Вспоминаю поездку в Японию, куда меня пригласили на встречу нобелевских лауреатов. Состоялся интересный разговор с В. В. Леонтьевым, видным американским экономистом российского происхождения. Автор универсального метода «затраты-выпуск», ставшего аналитическим инструментом при изучении проблем экономического роста и развития, помнится, недоуменно пожимал плечами: «Что они делают там, в Кремле? Губят страну. Мы с коллегами обязательно напишем письмо Борису Ельцину о том, какими бедами чреваты нынешние события для России и ее населения.»

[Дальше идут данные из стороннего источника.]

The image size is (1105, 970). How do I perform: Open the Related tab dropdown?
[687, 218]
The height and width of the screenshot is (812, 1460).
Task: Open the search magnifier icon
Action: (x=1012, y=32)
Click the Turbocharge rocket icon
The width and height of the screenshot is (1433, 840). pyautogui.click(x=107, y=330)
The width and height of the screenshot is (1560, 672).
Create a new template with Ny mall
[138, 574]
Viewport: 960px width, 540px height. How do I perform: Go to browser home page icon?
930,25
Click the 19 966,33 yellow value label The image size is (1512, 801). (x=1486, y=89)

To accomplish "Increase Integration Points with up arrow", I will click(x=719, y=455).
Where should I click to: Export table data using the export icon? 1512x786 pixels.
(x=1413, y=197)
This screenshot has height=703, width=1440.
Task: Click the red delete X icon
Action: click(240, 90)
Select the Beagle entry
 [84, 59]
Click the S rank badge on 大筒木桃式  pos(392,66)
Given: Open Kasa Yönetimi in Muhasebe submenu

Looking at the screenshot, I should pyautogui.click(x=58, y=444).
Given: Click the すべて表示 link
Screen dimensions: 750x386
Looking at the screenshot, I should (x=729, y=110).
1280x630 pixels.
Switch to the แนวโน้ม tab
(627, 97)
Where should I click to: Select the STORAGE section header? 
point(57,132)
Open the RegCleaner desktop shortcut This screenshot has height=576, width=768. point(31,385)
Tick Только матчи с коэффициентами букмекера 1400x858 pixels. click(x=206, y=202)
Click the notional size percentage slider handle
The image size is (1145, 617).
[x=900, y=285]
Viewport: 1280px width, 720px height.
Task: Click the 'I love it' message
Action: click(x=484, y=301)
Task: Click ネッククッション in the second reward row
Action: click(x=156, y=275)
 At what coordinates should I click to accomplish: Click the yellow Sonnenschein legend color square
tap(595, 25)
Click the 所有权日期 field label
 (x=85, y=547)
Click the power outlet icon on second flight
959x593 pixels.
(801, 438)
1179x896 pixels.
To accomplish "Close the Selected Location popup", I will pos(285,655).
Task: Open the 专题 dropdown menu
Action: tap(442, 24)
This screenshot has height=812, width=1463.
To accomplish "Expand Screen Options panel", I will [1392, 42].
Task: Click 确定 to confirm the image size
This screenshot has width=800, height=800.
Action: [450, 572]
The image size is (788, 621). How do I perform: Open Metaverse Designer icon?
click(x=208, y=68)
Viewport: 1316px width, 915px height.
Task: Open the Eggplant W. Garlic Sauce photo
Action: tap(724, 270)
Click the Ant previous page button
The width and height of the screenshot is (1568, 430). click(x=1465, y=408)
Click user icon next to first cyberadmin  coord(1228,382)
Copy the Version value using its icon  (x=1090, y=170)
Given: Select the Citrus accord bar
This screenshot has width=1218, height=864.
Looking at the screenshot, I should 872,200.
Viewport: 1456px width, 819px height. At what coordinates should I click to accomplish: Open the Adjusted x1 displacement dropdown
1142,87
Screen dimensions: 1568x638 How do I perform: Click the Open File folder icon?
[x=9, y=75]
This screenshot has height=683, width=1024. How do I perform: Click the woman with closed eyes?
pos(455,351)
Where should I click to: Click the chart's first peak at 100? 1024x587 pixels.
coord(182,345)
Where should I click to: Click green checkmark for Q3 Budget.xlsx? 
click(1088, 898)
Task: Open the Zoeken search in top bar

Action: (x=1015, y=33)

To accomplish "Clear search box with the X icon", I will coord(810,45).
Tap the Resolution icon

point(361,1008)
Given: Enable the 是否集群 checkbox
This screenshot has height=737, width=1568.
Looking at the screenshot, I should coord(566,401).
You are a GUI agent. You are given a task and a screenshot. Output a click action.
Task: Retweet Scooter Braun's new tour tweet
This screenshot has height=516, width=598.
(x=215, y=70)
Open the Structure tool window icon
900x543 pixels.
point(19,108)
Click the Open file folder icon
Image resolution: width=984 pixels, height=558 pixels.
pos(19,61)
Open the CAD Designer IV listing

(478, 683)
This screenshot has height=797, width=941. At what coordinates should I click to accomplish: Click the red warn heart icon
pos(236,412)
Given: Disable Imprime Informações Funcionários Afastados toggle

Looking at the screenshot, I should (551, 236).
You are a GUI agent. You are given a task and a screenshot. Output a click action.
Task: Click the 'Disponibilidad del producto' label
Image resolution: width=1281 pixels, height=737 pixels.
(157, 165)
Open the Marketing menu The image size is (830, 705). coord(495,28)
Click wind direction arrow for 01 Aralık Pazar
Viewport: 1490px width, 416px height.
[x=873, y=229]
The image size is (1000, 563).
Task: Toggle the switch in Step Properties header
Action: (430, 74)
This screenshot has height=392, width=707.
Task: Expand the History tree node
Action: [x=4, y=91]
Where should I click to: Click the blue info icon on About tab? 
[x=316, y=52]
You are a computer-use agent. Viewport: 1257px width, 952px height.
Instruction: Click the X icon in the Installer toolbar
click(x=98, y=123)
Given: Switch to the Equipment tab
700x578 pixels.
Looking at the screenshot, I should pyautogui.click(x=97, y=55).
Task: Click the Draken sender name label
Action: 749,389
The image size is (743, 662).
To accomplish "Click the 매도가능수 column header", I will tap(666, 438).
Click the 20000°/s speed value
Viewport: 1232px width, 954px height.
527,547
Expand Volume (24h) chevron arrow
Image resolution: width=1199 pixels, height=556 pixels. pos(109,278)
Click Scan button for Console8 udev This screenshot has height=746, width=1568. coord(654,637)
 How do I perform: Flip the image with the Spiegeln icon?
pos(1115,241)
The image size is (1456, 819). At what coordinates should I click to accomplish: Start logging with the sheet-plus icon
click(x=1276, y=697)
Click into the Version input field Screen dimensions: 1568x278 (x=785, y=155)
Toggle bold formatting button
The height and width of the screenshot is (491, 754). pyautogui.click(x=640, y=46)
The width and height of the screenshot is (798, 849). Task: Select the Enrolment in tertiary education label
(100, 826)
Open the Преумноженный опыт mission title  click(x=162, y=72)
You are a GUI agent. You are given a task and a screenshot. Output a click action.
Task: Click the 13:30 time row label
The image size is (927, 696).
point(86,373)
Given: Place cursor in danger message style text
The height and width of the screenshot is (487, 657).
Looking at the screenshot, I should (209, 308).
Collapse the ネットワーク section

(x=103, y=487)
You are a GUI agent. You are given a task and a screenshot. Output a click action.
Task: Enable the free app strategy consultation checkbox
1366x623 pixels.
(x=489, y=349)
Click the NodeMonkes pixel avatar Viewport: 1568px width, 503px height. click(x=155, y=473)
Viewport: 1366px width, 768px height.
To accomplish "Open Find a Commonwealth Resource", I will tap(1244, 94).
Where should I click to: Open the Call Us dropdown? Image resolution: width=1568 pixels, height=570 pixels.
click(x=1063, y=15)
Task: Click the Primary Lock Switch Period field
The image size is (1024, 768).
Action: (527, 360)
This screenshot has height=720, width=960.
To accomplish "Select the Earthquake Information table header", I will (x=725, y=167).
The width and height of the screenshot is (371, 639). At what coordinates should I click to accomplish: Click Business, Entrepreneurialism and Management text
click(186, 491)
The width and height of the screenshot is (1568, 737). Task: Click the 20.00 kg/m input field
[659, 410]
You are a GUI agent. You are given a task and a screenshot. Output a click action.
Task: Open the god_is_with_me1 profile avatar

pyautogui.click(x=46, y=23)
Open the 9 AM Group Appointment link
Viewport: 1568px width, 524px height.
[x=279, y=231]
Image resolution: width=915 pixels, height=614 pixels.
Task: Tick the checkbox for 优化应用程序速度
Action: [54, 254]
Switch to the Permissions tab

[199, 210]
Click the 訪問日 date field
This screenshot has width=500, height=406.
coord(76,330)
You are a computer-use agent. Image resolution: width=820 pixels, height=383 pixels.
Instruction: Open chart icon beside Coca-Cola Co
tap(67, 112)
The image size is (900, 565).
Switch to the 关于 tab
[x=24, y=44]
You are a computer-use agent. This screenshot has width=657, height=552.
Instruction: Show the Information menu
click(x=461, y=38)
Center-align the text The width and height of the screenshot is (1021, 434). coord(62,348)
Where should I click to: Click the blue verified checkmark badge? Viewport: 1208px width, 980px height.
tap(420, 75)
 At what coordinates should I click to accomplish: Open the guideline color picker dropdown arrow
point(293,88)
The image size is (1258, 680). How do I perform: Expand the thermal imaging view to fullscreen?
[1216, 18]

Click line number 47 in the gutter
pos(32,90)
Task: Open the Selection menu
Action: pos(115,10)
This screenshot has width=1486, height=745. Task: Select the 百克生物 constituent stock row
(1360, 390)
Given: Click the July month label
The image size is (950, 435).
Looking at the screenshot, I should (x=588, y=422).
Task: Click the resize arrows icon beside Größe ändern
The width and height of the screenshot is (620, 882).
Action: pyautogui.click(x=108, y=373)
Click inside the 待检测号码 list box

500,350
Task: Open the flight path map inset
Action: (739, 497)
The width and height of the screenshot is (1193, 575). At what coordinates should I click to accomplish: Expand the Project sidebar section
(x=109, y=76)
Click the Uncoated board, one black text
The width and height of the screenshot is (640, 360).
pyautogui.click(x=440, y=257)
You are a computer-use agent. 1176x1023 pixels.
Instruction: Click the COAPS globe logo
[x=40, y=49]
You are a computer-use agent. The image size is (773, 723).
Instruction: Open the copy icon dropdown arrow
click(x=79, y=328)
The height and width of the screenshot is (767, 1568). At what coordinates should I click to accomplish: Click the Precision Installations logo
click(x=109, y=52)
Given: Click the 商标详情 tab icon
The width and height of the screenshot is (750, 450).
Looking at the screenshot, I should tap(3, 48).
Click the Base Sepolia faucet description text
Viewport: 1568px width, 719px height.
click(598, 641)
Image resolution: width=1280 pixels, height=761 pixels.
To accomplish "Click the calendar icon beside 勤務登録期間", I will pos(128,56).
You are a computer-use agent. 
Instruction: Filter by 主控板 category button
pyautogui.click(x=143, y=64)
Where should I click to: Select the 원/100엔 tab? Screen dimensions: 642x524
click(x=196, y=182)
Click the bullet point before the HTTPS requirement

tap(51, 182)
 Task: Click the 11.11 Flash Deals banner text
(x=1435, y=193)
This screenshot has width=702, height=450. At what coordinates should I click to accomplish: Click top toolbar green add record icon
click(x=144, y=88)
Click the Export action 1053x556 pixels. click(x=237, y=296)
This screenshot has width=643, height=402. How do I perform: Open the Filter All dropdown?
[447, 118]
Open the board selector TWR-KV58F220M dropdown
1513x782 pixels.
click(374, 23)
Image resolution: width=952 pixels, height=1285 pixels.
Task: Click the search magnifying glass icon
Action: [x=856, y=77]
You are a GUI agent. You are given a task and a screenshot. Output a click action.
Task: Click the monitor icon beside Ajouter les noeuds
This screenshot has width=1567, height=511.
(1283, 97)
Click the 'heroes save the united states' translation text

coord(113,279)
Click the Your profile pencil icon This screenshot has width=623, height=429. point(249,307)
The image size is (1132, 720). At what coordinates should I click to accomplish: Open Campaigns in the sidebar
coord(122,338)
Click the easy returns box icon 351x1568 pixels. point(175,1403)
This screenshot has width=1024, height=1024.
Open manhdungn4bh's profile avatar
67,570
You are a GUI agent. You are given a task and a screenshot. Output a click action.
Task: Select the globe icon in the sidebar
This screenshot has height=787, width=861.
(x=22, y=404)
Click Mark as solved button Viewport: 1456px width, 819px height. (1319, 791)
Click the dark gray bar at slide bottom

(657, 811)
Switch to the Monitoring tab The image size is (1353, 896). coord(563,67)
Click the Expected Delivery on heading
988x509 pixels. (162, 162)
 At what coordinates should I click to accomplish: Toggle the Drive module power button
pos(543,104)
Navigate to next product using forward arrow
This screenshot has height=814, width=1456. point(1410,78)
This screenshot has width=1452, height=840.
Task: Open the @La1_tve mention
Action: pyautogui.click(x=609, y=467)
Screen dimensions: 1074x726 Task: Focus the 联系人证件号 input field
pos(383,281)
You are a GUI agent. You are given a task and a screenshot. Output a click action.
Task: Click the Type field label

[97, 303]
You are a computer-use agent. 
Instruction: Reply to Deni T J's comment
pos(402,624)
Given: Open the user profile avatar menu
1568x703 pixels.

Не знаю, было ли такое письмо. А вот картины того времени перед глазами. Разгул организованной преступности, бандитизм, боязнь за детей и близких. Героями становятся путаны, киллеры, новоявленные нувориши.
Приближенные к государственному пирогу соревнуются между собой — кто больше утащит. Со страниц прессы исчезает упоминание о рабочем классе. Замалчиваются достижения отечественной науки.
Произошла системная катастрофа, которая прежде всего отразилась, не могла не отразиться, на демографической картине, на состоянии здоровья населения. Сегодня мы пожинаем плоды тех недальновидных шагов.
Не могу не сказать, что в 1993 году федеральные либеральные финансисты предлагали перевести здравоохранение на частный уровень. Мы, конечно, протестовали и старались способствовать сохранению в законодательстве 41-й статьи, в которой сказано, что государство отвечает за здоровье нации. И я сейчас настаиваю, чтобы это оставалось основой в борьбе за здоровье. Не саморегуляции, не общественные компании, а именно государство должно отвечать за здоровье людей.